**What is asked:** Set out as a numbered list the part of the entries that opens with the line containing "Task: Click the speech bubble hint icon" and runs through the last line of the entries. Skip blank lines and leave the pictures out of the answer.

**Source data:**
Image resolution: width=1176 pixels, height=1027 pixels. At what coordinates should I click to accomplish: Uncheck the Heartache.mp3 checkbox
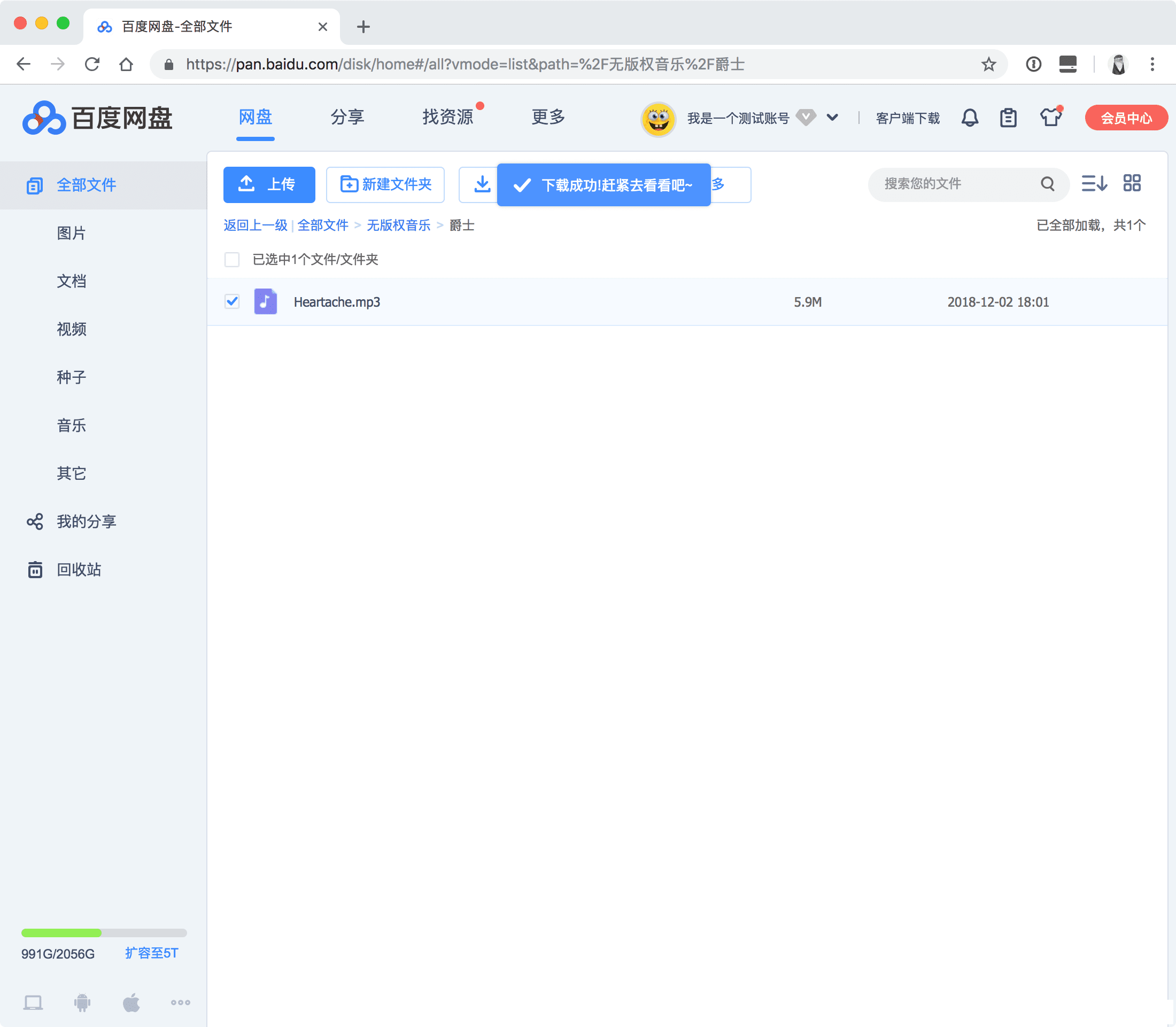click(231, 301)
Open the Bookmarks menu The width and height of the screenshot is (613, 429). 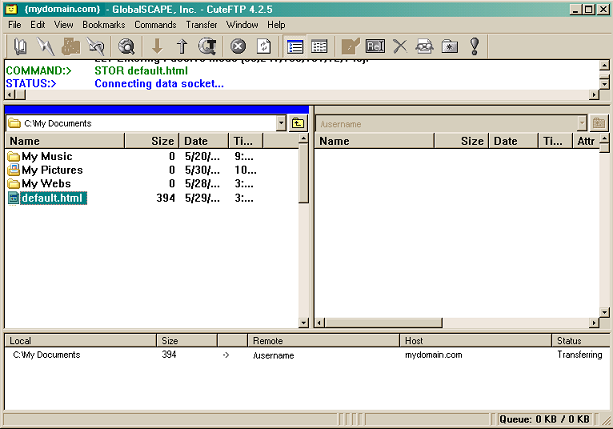click(x=104, y=24)
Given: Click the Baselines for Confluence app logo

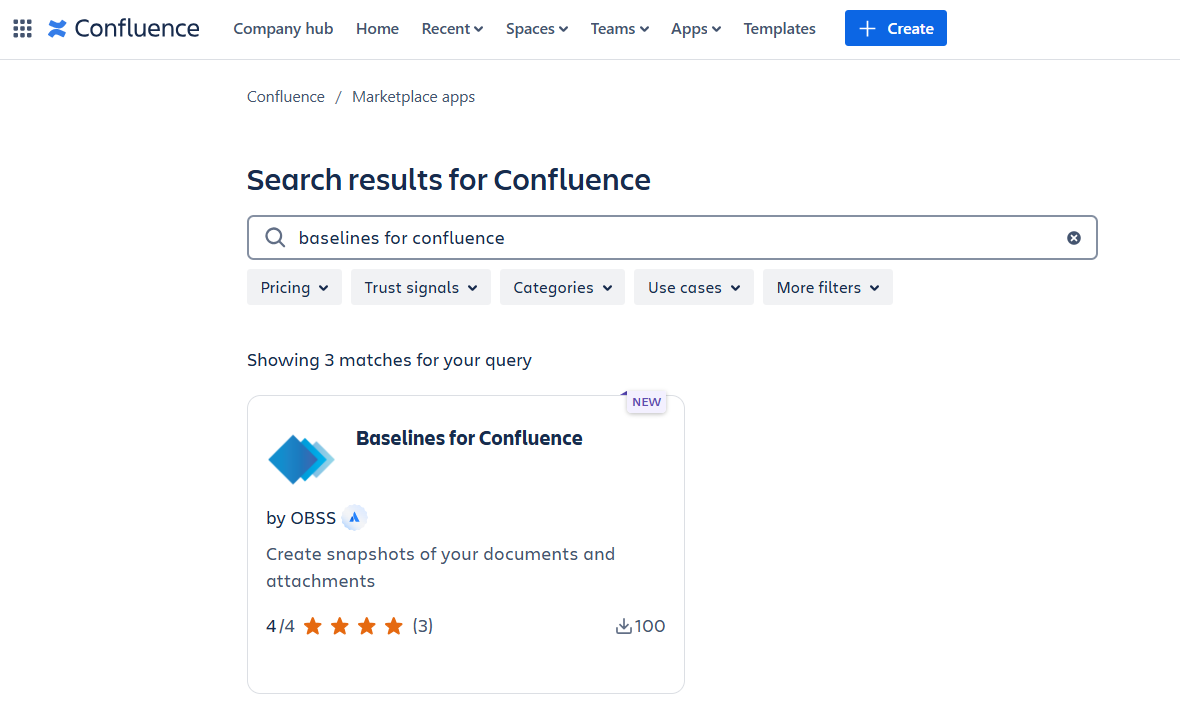Looking at the screenshot, I should tap(301, 460).
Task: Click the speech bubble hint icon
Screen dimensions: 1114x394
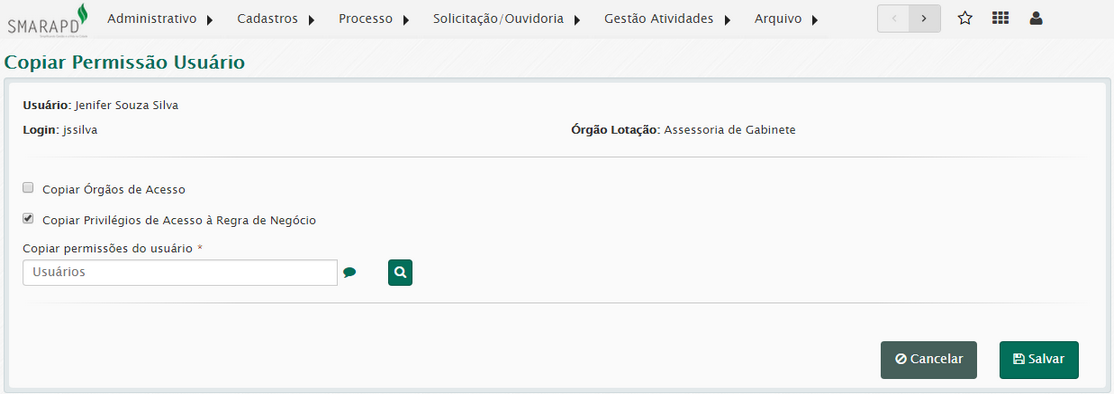Action: (350, 272)
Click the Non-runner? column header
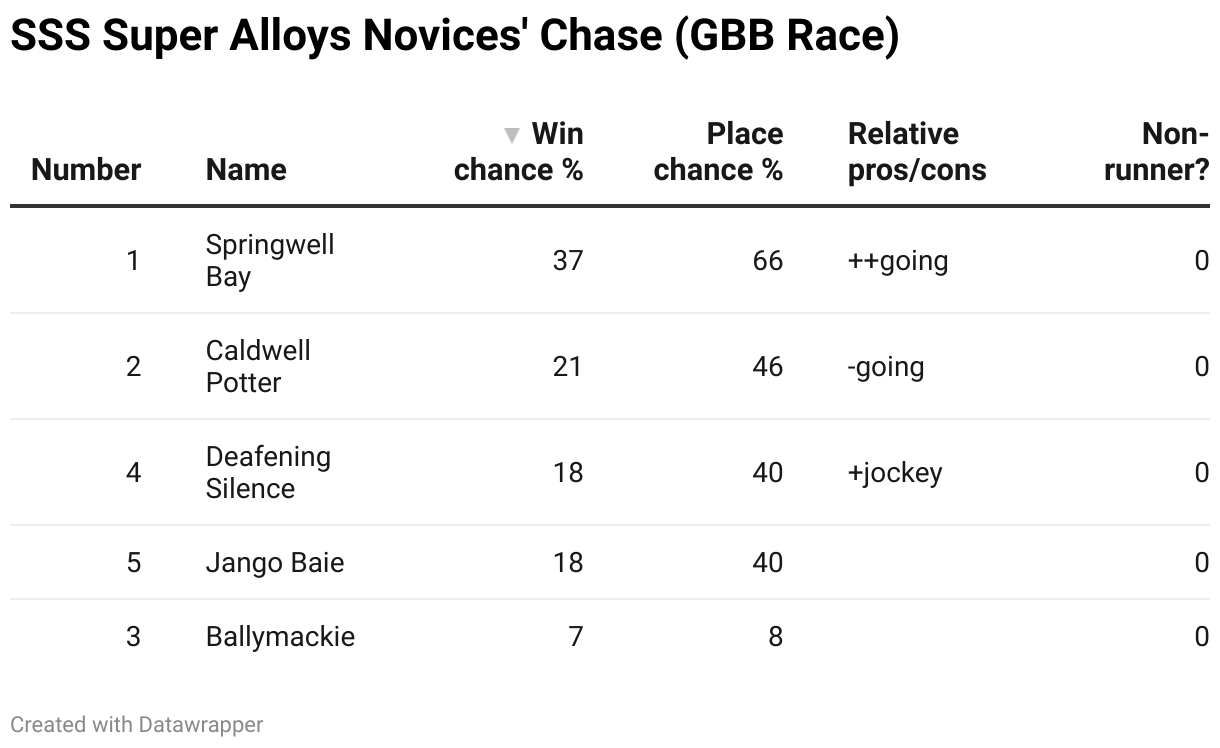Viewport: 1220px width, 748px height. tap(1157, 152)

**Written solution:**
1. Task: Click the speech bubble hint icon
2. Screen dimensions: 1114x394
3. Action: (350, 272)
4. Click the Non-runner? column header
5. Viewport: 1220px width, 748px height. tap(1157, 152)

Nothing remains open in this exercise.